Sudoku is a classic game where a grid of 9x9 is divided into 9 subgrids of 3x3, and in each row, column, and subgrid can only contain but also must contain the numbers 1-9 once. We will attempt to generate a sudoku game of simple difficulty using Prolog and see if Prolog can solve it. We will begin with trying a bruteforce method to solve and see the feasibility of it.

### What is the something extra?

- We will attempt to see if we can create higher levels of difficulties for Sudoku and have Prolog solve it too.

- We will attempt to see if we can create a smarter algorithm/method to solve the Sudoku puzzle.

### What did we learn from doing this?

We learned that Prolog can be used to solve a Sudoku puzzle, even ones that are considered to be difficult.
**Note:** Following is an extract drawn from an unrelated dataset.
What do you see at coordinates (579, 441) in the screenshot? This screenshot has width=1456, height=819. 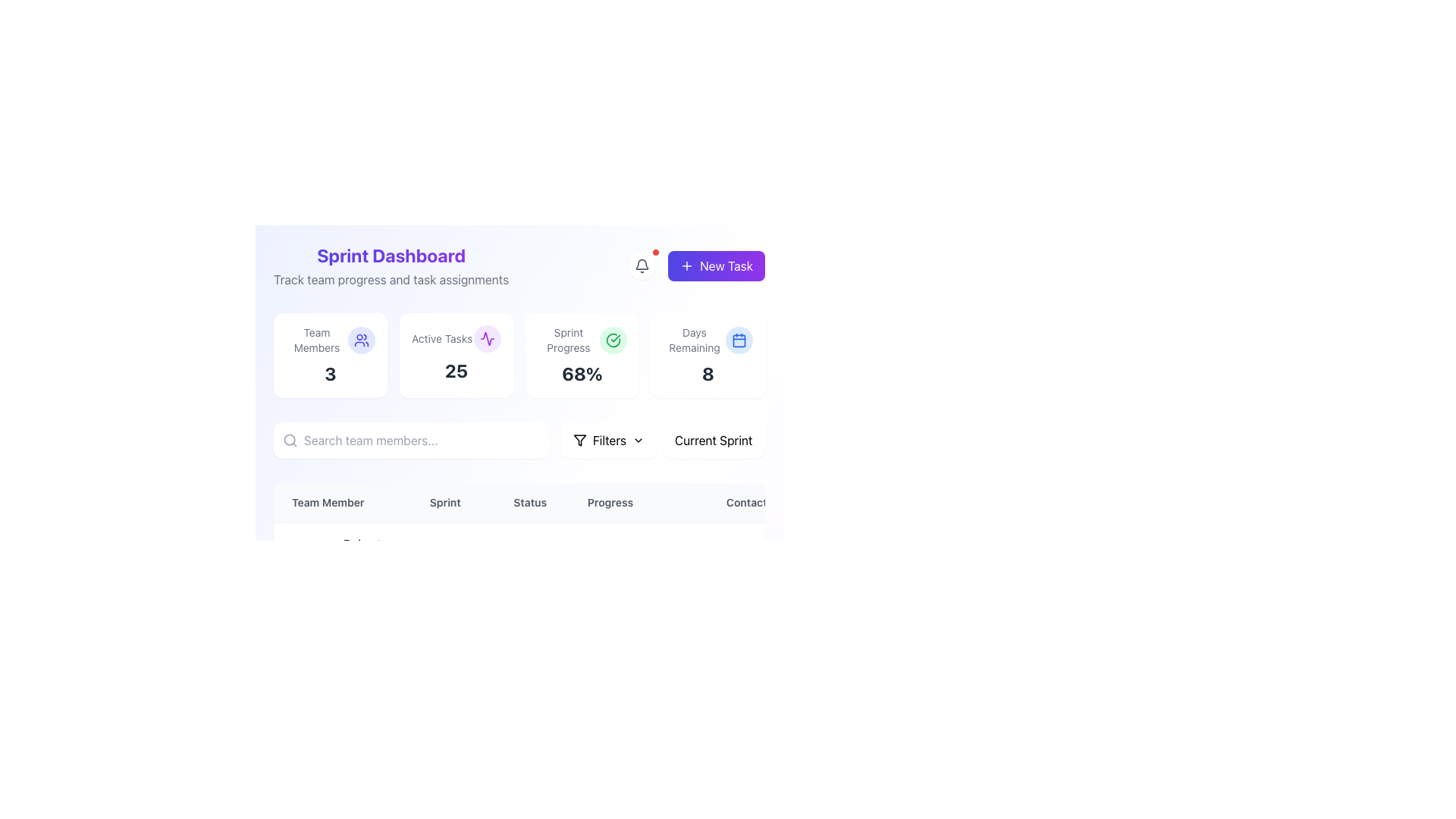 I see `the filter icon represented by a funnel-like shape located in the 'Filters' button on the toolbar above the data table` at bounding box center [579, 441].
We also noticed Prolog is slow in solving logic-based games/problems when a bruteforce method is used. The program solves the puzzle fairly quickly when some elements from each square is missing. Nevertheless, when several rows/columns/squares are missing, it may take up to several minutes to solve the puzzle. A typical sudoku puzzle has over half the numbers missing, whereas our test attempts only tried up to a third of the numbers missing. A full puzzle may take well over a day to solve and is therefore unfeasible to use, or feasible for the lazy.

Two implementations were made. The first one has columns of a Sudoku puzzle as parameters, and the second one has squares of a Sudoku puzzle as parameters. The second implementation was significantly faster than the first one. It is suspected the first one is slower because extracting rows from columns is costly than extracting rows and columns from squares.